Would you please return the lines of the material that contain the word "computer"?

- - -

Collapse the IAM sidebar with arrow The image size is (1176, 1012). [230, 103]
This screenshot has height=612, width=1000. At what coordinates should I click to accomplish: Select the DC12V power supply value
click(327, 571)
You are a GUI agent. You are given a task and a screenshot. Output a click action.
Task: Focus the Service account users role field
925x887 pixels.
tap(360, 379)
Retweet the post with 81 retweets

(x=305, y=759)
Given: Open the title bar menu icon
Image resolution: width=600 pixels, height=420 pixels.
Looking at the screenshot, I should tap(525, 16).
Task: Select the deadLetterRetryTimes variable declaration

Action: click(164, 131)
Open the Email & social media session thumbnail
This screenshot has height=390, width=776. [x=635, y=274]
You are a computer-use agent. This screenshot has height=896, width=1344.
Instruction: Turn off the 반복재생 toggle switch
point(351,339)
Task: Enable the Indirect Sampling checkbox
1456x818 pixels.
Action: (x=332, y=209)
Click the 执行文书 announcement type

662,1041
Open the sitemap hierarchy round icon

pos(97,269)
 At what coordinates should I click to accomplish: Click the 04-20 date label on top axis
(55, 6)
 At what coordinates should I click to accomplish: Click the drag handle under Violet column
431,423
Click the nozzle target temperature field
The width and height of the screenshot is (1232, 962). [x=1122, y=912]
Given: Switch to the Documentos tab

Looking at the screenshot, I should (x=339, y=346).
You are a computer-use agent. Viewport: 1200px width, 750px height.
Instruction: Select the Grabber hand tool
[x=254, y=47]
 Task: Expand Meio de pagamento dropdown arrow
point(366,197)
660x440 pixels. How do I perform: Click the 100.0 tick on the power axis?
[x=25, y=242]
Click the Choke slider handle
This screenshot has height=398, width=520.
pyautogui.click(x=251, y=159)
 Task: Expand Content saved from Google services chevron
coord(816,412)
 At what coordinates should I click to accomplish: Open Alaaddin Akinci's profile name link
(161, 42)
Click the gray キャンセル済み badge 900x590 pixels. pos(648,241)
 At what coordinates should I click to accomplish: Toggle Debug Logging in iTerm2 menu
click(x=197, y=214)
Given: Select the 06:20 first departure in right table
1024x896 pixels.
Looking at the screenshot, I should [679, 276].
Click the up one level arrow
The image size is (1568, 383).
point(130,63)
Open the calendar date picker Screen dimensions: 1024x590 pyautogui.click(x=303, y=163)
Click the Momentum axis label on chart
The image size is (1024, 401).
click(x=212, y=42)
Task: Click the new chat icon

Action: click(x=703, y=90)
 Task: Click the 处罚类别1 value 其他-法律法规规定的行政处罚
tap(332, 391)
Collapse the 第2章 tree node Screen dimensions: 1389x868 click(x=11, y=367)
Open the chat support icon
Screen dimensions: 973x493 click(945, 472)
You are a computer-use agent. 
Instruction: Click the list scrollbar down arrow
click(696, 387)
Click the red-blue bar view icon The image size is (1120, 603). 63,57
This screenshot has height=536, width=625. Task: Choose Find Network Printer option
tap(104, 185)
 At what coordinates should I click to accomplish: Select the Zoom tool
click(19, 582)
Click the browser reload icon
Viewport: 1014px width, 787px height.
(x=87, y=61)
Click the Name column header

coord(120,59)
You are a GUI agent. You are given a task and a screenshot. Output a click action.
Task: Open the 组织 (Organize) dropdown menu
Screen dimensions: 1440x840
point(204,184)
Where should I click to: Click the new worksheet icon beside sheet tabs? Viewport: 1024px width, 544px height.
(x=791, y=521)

- - -

• [Response]
You are a computer-use agent. This screenshot has height=896, width=1344.
You are a computer-use agent. Viewport: 1200px width, 750px height.
You are a computer-use agent. 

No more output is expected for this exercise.